A client may recount overwhelming experience fluently and in detail. The chronology is intact; the vocabulary is precise. Yet something essential appears absent. The narrative feels curiously uninhabited. When asked what the experience meant, or how it was felt, the account thins. The words seem present, but the subject behind them is elusive.
In other cases, language falters altogether. As traumatic material approaches, speech becomes fragmented or disappears. It is not that the client refuses to speak. Rather, the experience itself resists representation.
You recognize these presentations: the over-intellectualized client whose narrative is coherent but affectively hollow; the dissociated narrator recounting events as if reading someone else’s testimony; the silent survivor for whom speech simply fails; the perpetrator describing harm in passive language, agency curiously absent.
Each reveals something different about how symbolic capacity can falter—and what therapy may be called upon to hold and strengthen.

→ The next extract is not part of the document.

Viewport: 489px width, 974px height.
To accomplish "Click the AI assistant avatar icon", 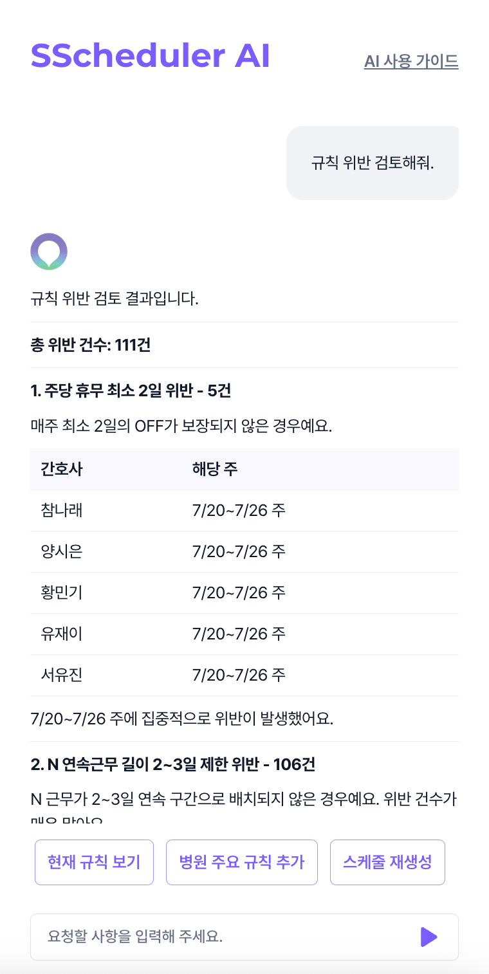I will coord(49,252).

Such moments invite a different question from the familiar concerns about regulation or recall. They suggest that overwhelming experience may disrupt not only what is remembered, but the capacity to symbolise experience in the first place.
This three-hour seminar explores that possibility. It is not an attempt at comprehensive coverage, but a focused inquiry into how symbolic capacity is formed, disrupted, and, where possible, restored within attachment relationships.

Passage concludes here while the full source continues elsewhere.